Der Bundesrat will auch über eine Vereinfachung bei den Zivilstandsbezeichnungen diskutieren. Sollten Ehe und eingetragene Partnerschaft einander angenähert werden, gäbe es keine Rechtfertigung mehr für Unterscheidungen beim Zivilstand, heisst es im Bericht. Eine einfache Regelung mit den drei Bezeichnungen «nicht verheiratet»; «verheiratet / in eingetragener Partnerschaft» sowie «verwitwet» würde genügen. Würde die Schweiz auf die Bezeichnung «geschieden» verzichten, wäre sie diesbezüglich derzeit das weltweit einzige Land.
Kritik von der SVP, Lob von der SP
«Der Bundesrat will Ehe und Familie schwächen», machte die SVP in einem Communiqué geltend. Die Vorschläge im Bericht zum Familienrecht verfolgten das Ziel, die traditionelle Familie zum Verschwinden zu bringen. Die SVP stört sich am Vorschlag, in der Schweiz ein alternatives Modell - ähnlich dem französischen «Pacte civil de solidarité» - einzuführen. Dieser «gleichmacherische Ansatz» hätte grosse Konsequenzen, sowohl gesellschaftlich als auch sozialrechtlich. Eine derartige «Verstaatlichung des Zusammenlebens» sei abzulehnen.
Die SP dagegen nannte die Diskussionsvorschläge des Bundesrates zum Familienrecht «erfreulich». Der Bundesrat zeige «ohne Scheuklappen» Wege auf, diese seien ebenso fortschrittlich wie gangbar. In einer freien Gesellschaft dürften zivil- und familienrechtliche Zwänge die Lebensgestaltung nicht einschränken. Die heutige starke Fokussierung auf die Ehe werde den vielfältig gewordenen Lebensformen nicht mehr gerecht, schrieb die Partei von Bundespräsidentin und Justizministerin Simonetta Sommaruga. Für Paare, die nicht heiraten und sich doch gegenseitig absichern wollten, sei ein Modell wie der PACS ein attraktiver Mittelweg.
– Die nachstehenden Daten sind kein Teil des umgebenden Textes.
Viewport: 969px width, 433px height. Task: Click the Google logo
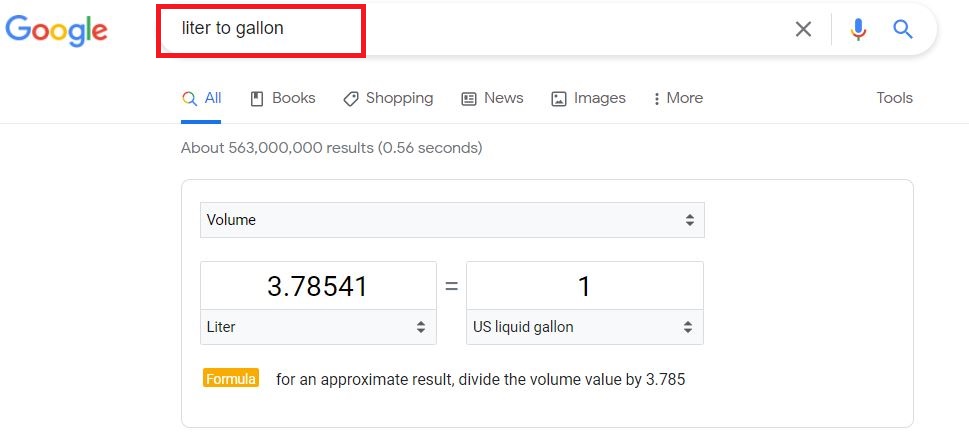pyautogui.click(x=57, y=30)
Genf und Neuenburg haben kantonalen PACS
Zwei Westschweizer Kantone, nämlich Genf und Neuenburg, haben eine Art «Pacte civil de solidarité», den auch heterosexuelle Paare eingehen können. Der Vertrag hat allerdings nur symbolische oder auf das kantonale Recht beschränkte Bedeutung. In Genf müssen Paare, die diesen Vertrag abgeschlossen haben, in ihren Beziehungen mit der öffentliche Verwaltung wie verheiratete Menschen behandelt werden. Hier geht es um Fragen wie zum Beispiel Wohnen, Gesundheit oder Sozialhilfe.
Ist der Partner oder die Partnerin in ein Rechtsverfahren verwickelt, kann der Partner oder die Partnerin nicht als Zeuge angehört, sondern nur als Auskunftsperson befragt werden. Auf Nachfolgeregelungen, die Besteuerung, AHV, Pensionskassen oder den Zuspruch von Sozialleistungen hat der Vertrag aber keinen Einfluss.
Neuenburg geht mit seinem Vertrag etwas weiter. Eine solche Partnerschaft wird beispielsweise im Reglement der Pensionskasse des Kantons berücksichtigt, im Erbrecht und bei Schenkungen unter lebenden Personen. Nach zwei Jahren Lebensgemeinschaft muss der überlebende Partner oder die Partnerin keine Erbschaftssteuer bezahlen. Auf die direkten Steuern hat der Vertrag hingegen keinen Einfluss.